Of 511 patients enrolled, 323 had results available for analysis by genetic AD markers. Overall, the intention-to-treat analysis of the whole group failed to achieve primary efficacy end points on the Alzheimer's Disease Assessment Scale Cognitive Subscale (ADAS-Cog) and the Clinician Interview Based Impression of Change Plus. However, a prospectively planned analysis (n = 323) of interaction between treatment and APOE4 carriage status was significant for the ADAS-cog (P < .014).

"Exploratory analyses suggest that RSG response may be differentiated by a genetic biomarker (APOE), with APOE-negative subjects showing an improvement (2-3 points) and APOE-positive subjects showing a similar response to placebo or some decline," Dr.

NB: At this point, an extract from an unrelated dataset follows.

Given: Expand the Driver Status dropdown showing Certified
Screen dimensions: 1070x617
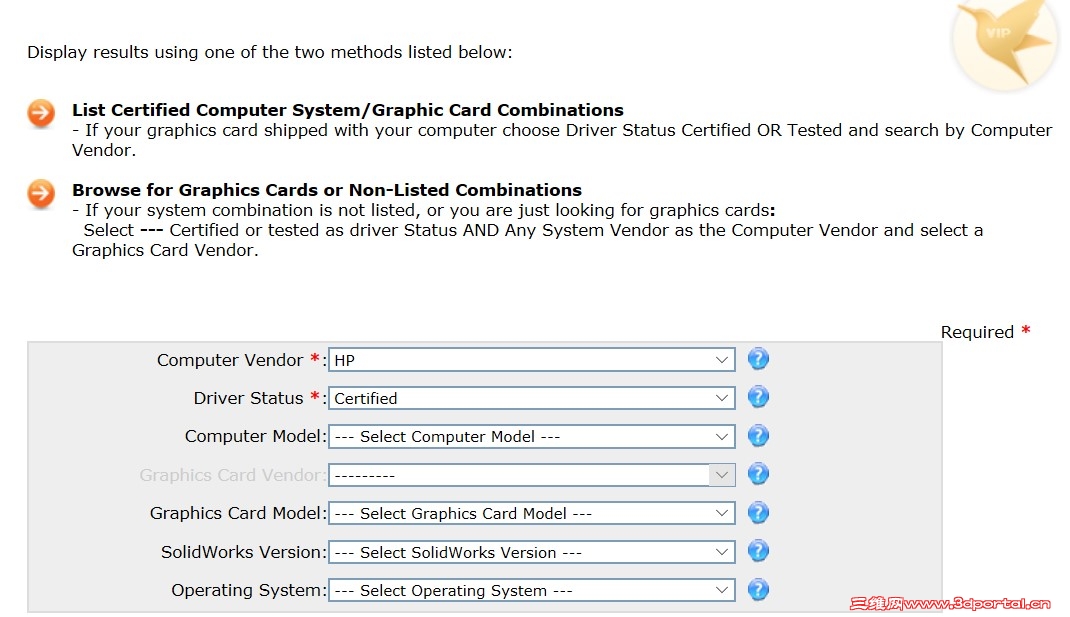Looking at the screenshot, I should coord(532,398).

Zvartau-Hind said. "These findings are exploratory and require confirmation in subsequent clinical studies; no conclusions can be drawn about clinical management of patients with AD. The drug studied for use in AD is an extended-release formulation of RSG that is not yet approved and is commercially unavailable."

Dr. Messier noted that RSG has a significant anti-inflammatory action that could be a potential mechanism of action in treating AD, in addition to its effects on PPAR-gamma receptors in the brain.

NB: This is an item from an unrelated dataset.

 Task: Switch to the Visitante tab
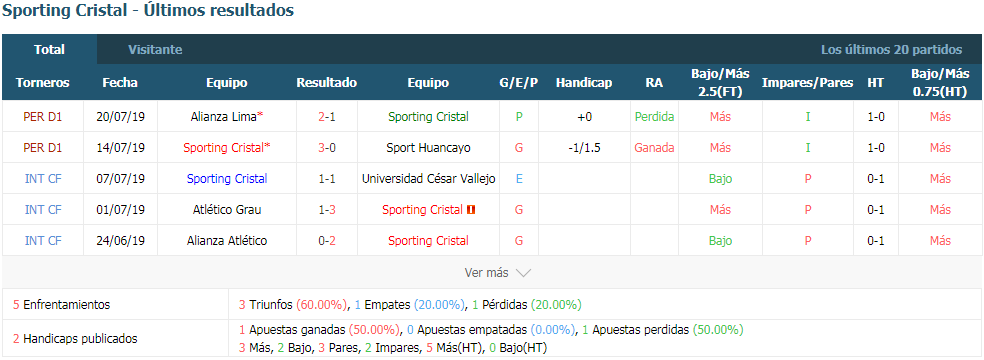155,50
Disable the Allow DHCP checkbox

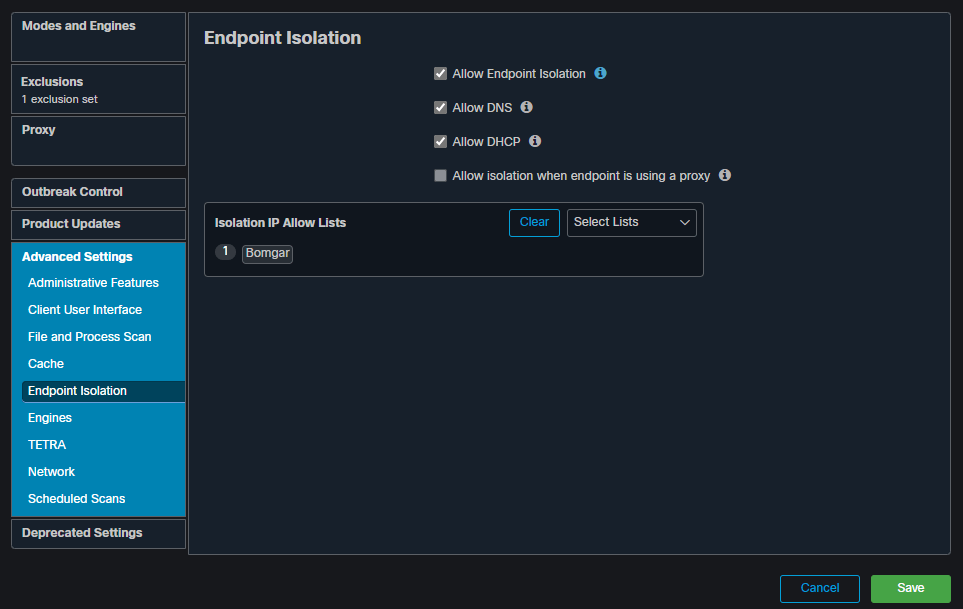pyautogui.click(x=440, y=142)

"There is some potential for these treatments, particularly in APOE4-[negative] patients that appear to be more responsive," he told Medscape. "These also could be the patients more likely to have small but distributed infarcts. However, no need to rush to the pharmacy or to the doctor to request those treatments off-label; the effect sizes are quite small in these short intervention studies."

Dr. de la Monte suggested that these preliminary data are "promising" and that the use of RSG and possibly related compounds is "very exciting.... There is already a great deal of clinical experience with this drug, and over time, more brain-specific compounds may be developed."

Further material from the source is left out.